§ **Source extract**
==================================================

Detailed information about ACE and c-ABM is provided in the following introductory materials:

• Agent-Based Computational Economics (ACE): A Completely Agent-Based Modeling Approach (html).

• Leigh Tesfatsion (2023), "Agent-Based Computational Economics: Overview and Brief History" (WP Preprint,pdf,170KB), Chapter 4 (pp. 41-58) in: Ragupathy Venkatachalam (Ed.), Artificial Intelligence, Learning, and Computation in Economics and Finance, Springer Cham, 1st Edition (Feb 2023), 325pp.

  Abstract: Scientists and engineers seek to understand how real-world systems work, and how real-world systems could work better. Any modeling method devised for such purposes must simplify reality. Ideally, however, the modeling method should be flexible as well as logically rigorous; it should permit model simplifications to be appropriately tailored for the specific purpose at hand. Flexibility and logical rigor have been two key goals motivating the development of Agent-Based Computational Economics (ACE), a completely agent-based modeling method adhering to seven specific modeling principles. This perspective provides an overview of ACE, a brief history of its development, and its role within a broader spectrum of experiment-based modeling methods.

• Leigh Tesfatsion, "Agent-Based Modeling: The Right Mathematics for Social Science?" (pdf,1.5MB), Keynote Address, 16th Annual Social Simulation Conference (SSC 2021, Virtual), sponsored by the European Social Simulation Association (ESSA), September 20-24, 2021.

AGENT-BASED MODELING AND THE SOCIAL SCIENCES

The social sciences seek to understand not only how individuals behave but also how the interaction of many individuals leads to large-scale outcomes. Understanding a political or economic system requires more than an understanding of the individuals that comprise the system. It also requires understanding how the individuals interact with each other, and how the results can be more than the sum of the parts.

ABM is well suited for this social science objective. It is a method for studying systems exhibiting the following two properties: (1) the system is composed of interacting agents; and (2) the system exhibits emergent properties, that is, properties arising from the interactions of the agents that cannot be deduced simply by aggregating the properties of the agents. When the interaction of the agents is contingent on past experience, and especially when the agents continually adapt to that experience, mathematical analysis is typically very limited in its ability to derive the dynamic consequences. In this case, ABM might be the only practical method of analysis.

ABM begins with assumptions about agents and their interactions and then uses computer simulation to generate "histories" that can reveal the dynamic consequences of these assumptions. Thus, ABM researchers can investigate how large-scale effects arise from the micro-processes of interactions among many agents. These agents can represent people (say consumers, sellers, or voters), but they can also represent social groupings such as families, firms, communities, government agencies and nations.

==================================================

§ **Given material**
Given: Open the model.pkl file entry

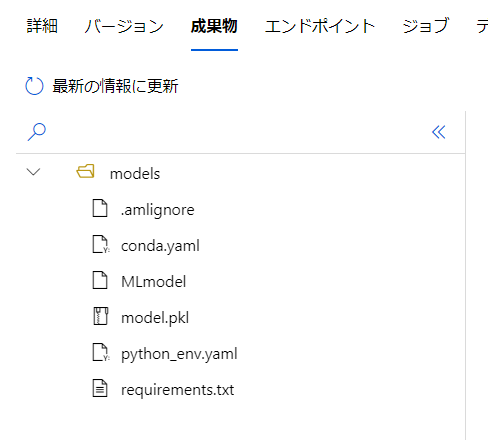Looking at the screenshot, I should click(x=155, y=318).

==================================================

§ **Actions to take**
1. According to the agent-based modeling text, why might ABM be the only practical method of analysis in some cases? Answer in one to three sentences.
2. Print the agent-based modeling text word for word, starting with "Detailed information about" and going on through "(Feb 2023), 325pp.".
The material comes from a separate source, not from the agent-based modeling text.

§ **Responses by item number**
1. When the agents' interaction depends on past experience, and especially when the agents keep adapting to that experience, mathematical analysis is usually very limited in its ability to derive the dynamic consequences. ABM can still generate those consequences through computer simulation.

2.
Detailed information about ACE and c-ABM is provided in the following introductory materials:

• Agent-Based Computational Economics (ACE): A Completely Agent-Based Modeling Approach (html).

• Leigh Tesfatsion (2023), "Agent-Based Computational Economics: Overview and Brief History" (WP Preprint,pdf,170KB), Chapter 4 (pp. 41-58) in: Ragupathy Venkatachalam (Ed.), Artificial Intelligence, Learning, and Computation in Economics and Finance, Springer Cham, 1st Edition (Feb 2023), 325pp.